* _Exercise objective_
Can you output every line of the listing below as a JSON array of strings, one string per line, with blank lines skipped and the pictures left out?

* _Exercise data_
** begin **
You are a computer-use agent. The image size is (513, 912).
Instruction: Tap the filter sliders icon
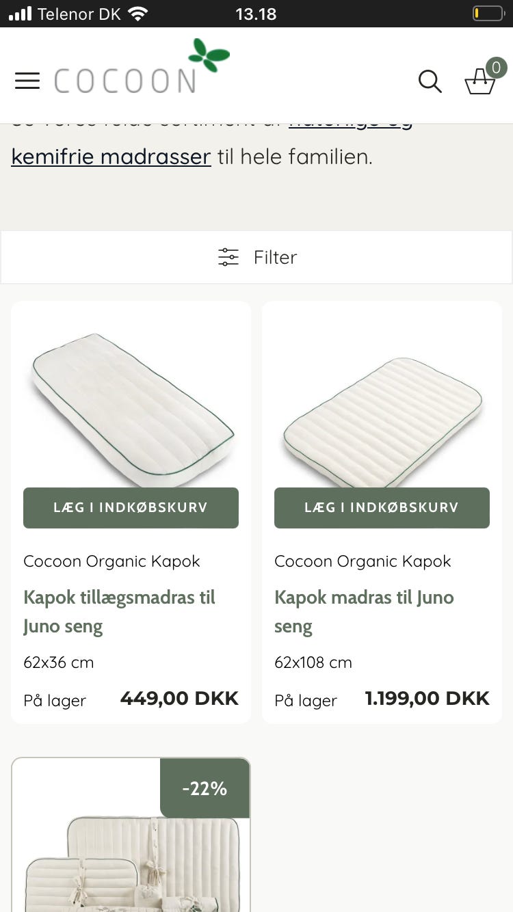228,257
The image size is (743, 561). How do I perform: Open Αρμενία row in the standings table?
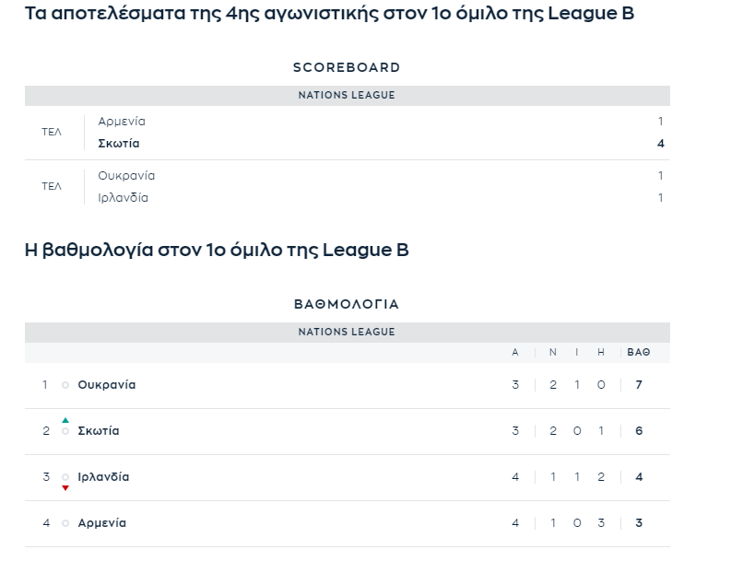pos(348,523)
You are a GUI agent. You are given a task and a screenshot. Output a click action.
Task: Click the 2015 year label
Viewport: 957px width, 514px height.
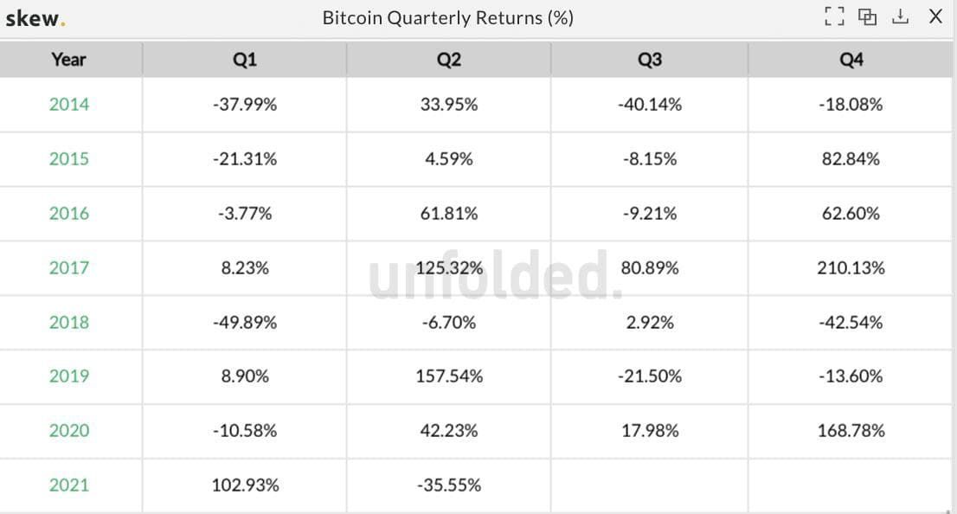(69, 159)
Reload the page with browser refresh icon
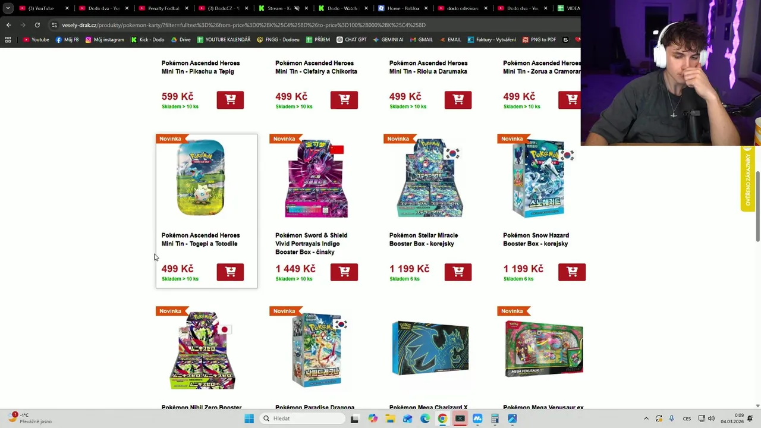Viewport: 761px width, 428px height. (x=37, y=25)
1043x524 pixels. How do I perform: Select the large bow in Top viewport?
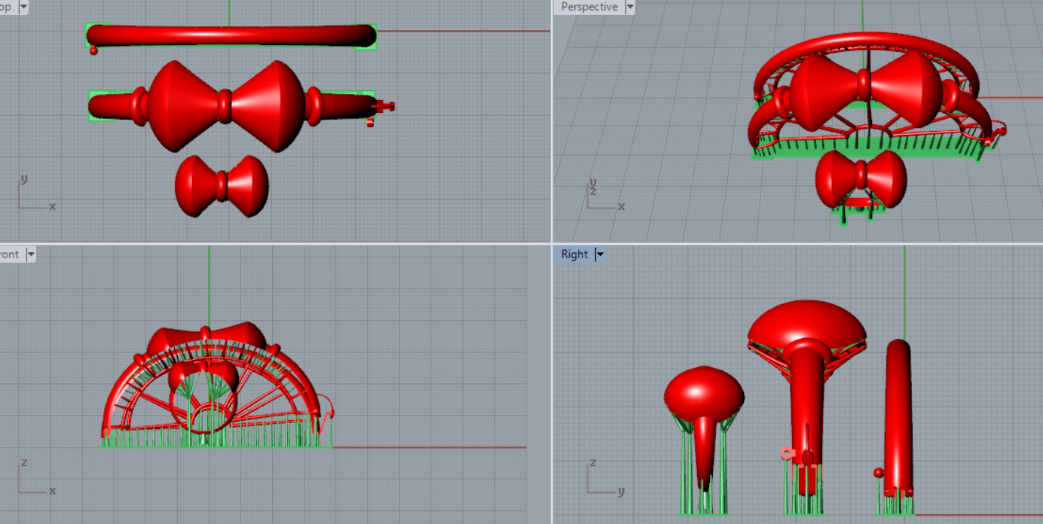[225, 105]
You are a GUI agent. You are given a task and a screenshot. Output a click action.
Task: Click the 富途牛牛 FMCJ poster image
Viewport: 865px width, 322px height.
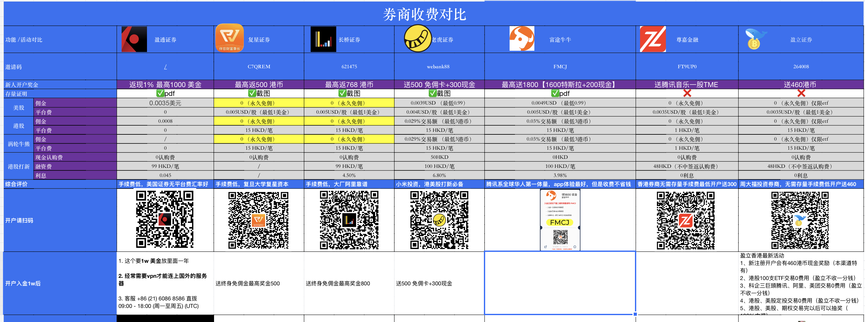tap(560, 220)
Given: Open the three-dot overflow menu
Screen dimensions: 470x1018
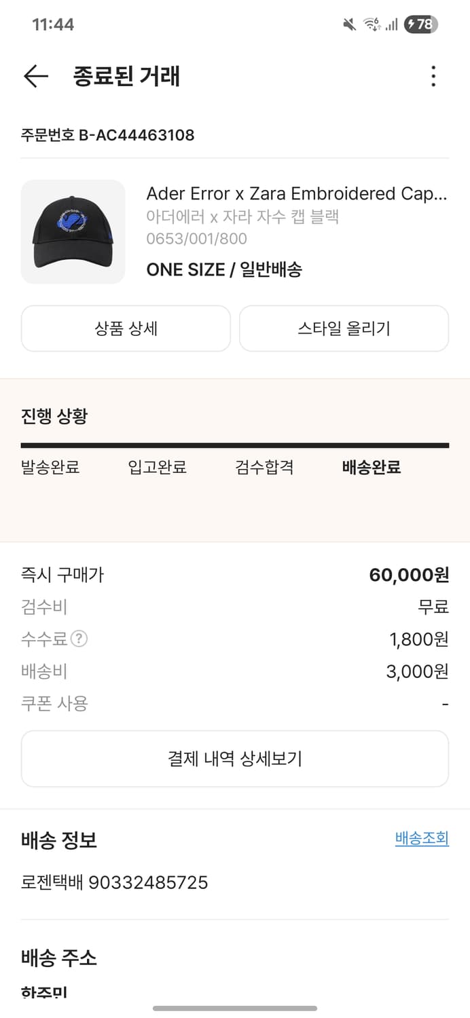Looking at the screenshot, I should coord(433,77).
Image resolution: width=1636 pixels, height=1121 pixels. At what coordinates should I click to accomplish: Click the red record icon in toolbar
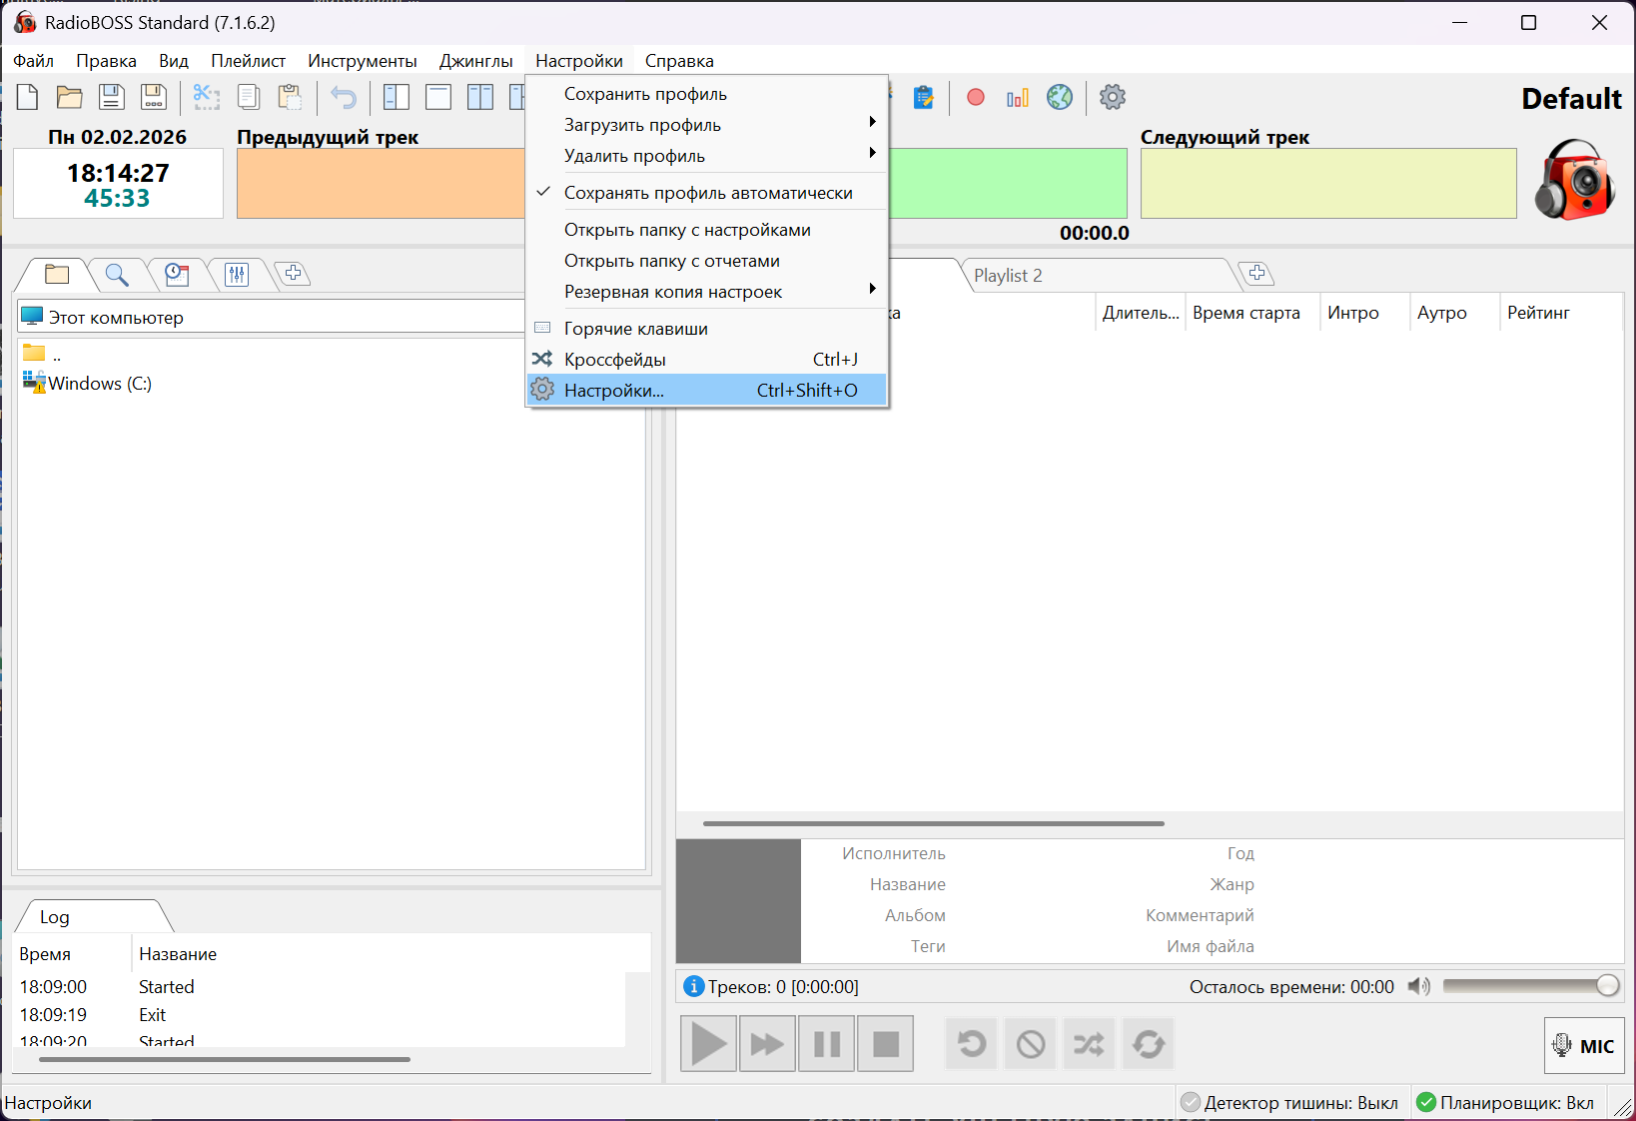(x=976, y=97)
** end **
* _Task solution_
[
  "You are a computer-use agent. The image size is (513, 912).",
  "Instruction: Tap the filter sliders icon",
  "228,257",
  "The image size is (743, 561). How do I perform: Open Αρμενία row in the standings table?",
  "pos(348,523)",
  "You are a GUI agent. You are given a task and a screenshot. Output a click action.",
  "Task: Click the 2015 year label",
  "Viewport: 957px width, 514px height.",
  "(69, 159)",
  "Reload the page with browser refresh icon",
  "Viewport: 761px width, 428px height. (x=37, y=25)",
  "1043x524 pixels. How do I perform: Select the large bow in Top viewport?",
  "[225, 105]",
  "You are a GUI agent. You are given a task and a screenshot. Output a click action.",
  "Task: Click the 富途牛牛 FMCJ poster image",
  "Viewport: 865px width, 322px height.",
  "tap(560, 220)",
  "Given: Open the three-dot overflow menu",
  "Screen dimensions: 470x1018",
  "Looking at the screenshot, I should coord(433,77).",
  "Image resolution: width=1636 pixels, height=1121 pixels. At what coordinates should I click to accomplish: Click the red record icon in toolbar",
  "(x=976, y=97)"
]